Era venuto la prima volta ad Asuni nel 2004, ha dormito come tutti noi a casa di una famiglia del paese e con me in quell’occasione, era estate, ha messo in piedi un recital a due voci: io facevo quello che raccontava la carne, lui quello che ricordava al pubblico che ci ascoltava che sarebbe stata ora di dire cose serie e le diceva lui. La gente ci seguì per oltre due ore di battutacce. Oltre quelli venuti da fuori, tutti gli asunesi ci ascoltarono ridendo e riflettendo su quello che diceva il “professore”. Un termine che gli asunesi nei suoi confronti usavano con molto rispetto. Io lo prendevo in giro e dicevo che l’arcano di quella corrispondenza umana risiedeva in un fatto di comune problema d’altezza. Con il sottoscritto e il mio metro e ottanta non poteva di certo coincidere: “C’è nebbia in Campidano? Tu da così in alto lo dovresti sapere”, mi sottolineava interrogandomi. Solo che quel rispetto con gli abitanti di Asuni in quei due giorni se l’era guadagnato guardando la gente negli occhi e facendo capire molto bene che il fatto di essere come loro a lui non risultava di certo una vergogna.
Lo so anche questa è una descrizione un po’ retorica, però io questo ho visto.

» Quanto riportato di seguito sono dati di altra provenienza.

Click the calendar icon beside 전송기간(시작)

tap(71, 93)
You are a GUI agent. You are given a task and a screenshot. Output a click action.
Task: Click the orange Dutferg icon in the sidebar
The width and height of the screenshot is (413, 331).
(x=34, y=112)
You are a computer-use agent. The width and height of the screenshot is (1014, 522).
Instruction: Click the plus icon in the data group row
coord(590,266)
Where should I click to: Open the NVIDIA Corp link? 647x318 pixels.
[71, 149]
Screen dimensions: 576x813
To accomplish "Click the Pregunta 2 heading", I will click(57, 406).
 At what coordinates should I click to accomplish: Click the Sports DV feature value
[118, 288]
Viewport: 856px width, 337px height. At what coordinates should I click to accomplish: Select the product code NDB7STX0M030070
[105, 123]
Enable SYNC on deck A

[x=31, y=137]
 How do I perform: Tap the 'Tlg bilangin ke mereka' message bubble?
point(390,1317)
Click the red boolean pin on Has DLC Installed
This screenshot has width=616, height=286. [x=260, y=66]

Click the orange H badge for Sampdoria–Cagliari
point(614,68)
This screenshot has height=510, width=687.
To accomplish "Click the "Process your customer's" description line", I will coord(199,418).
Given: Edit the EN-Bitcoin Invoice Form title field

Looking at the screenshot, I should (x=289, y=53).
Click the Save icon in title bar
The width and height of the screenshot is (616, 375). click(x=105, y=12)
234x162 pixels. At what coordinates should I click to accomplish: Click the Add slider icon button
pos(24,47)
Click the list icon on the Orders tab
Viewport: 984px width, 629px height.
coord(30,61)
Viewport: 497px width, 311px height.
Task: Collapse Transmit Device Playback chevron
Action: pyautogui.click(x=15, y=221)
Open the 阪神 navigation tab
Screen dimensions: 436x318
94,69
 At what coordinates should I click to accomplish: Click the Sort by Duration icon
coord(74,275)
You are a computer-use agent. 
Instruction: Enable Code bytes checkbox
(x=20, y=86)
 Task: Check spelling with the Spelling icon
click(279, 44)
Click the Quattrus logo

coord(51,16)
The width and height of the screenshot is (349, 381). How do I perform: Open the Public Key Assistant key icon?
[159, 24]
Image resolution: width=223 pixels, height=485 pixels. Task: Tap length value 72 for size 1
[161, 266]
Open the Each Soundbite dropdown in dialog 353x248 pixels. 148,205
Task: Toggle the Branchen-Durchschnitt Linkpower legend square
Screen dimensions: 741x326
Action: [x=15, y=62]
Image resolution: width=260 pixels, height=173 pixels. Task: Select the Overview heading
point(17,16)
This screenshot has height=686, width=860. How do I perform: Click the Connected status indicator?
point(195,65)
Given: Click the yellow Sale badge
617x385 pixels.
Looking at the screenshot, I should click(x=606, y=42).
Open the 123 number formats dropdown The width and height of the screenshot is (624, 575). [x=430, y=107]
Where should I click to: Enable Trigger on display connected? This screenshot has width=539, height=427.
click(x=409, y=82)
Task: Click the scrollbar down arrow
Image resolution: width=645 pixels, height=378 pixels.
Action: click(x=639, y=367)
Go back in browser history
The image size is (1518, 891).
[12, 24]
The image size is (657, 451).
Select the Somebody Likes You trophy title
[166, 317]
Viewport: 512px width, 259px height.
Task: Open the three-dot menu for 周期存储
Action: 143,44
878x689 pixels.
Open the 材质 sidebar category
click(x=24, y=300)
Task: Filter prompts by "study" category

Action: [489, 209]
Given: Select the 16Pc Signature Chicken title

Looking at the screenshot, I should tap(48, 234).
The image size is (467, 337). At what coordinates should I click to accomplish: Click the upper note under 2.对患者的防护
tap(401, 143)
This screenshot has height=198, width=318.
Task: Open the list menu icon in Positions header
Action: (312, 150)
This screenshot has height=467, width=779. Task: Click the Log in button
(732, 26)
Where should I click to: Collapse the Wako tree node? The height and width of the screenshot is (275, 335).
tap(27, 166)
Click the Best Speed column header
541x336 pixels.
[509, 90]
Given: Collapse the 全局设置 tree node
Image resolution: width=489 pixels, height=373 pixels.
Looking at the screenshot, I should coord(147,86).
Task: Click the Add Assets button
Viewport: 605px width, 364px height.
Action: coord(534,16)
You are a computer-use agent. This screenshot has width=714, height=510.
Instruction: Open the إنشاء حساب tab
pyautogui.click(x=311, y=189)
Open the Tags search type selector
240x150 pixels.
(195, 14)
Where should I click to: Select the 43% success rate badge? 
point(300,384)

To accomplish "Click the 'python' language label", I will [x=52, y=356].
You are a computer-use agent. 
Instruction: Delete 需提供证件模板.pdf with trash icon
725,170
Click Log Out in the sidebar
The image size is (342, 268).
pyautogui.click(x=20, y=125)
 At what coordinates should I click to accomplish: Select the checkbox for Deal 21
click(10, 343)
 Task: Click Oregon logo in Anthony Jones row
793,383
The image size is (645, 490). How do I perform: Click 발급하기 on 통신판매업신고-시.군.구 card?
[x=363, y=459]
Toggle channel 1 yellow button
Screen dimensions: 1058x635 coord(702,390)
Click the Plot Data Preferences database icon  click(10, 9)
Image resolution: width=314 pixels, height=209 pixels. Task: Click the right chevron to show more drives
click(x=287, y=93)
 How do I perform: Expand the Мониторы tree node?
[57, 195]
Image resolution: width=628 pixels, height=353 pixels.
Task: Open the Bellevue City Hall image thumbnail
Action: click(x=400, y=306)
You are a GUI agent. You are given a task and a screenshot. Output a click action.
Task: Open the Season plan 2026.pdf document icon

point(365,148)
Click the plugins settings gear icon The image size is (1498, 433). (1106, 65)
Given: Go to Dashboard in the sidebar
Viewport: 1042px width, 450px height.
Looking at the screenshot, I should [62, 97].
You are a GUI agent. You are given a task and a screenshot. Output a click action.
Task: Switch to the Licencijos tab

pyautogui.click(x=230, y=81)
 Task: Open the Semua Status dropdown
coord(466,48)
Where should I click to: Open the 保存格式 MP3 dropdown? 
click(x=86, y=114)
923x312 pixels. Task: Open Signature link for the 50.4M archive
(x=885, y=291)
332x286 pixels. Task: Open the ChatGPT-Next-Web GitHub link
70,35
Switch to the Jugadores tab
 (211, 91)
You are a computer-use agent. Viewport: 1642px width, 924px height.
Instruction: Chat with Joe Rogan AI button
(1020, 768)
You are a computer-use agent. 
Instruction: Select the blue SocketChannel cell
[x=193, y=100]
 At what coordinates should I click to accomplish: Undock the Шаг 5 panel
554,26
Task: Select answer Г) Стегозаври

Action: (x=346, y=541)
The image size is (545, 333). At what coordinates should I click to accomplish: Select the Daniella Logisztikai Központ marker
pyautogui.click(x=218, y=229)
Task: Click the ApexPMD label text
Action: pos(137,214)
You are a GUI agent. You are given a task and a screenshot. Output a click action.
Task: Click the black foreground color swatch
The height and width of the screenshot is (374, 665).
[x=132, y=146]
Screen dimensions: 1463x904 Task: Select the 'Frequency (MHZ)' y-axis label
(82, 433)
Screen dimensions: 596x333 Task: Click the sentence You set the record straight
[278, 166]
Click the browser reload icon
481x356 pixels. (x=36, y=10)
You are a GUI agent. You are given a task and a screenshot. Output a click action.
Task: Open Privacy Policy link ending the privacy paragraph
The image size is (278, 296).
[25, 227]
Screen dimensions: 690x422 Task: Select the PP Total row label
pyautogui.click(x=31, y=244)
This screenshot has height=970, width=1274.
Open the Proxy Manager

Certo, quando si parla di uno che ci lascia se ne parla sempre bene. Forse lo sto facendo anche io. Il mio problema è che non riesco a parlarne male neanche se mi sforzo.
Di lui non mi piacevano solo i suoi racconti o i suoi studi, ma il modo di viverli. Lui aveva rispetto dell’umano. La sua bravura letteraria stava proprio in questa sua capacità di trasferire in parole le mille sfaccettature dell’esistenza. Chi non capisce questo di Giulio Angioni vuol dire che non ha capito niente o, forse, si è fatto colpire da una insana botta di invidia. Capita.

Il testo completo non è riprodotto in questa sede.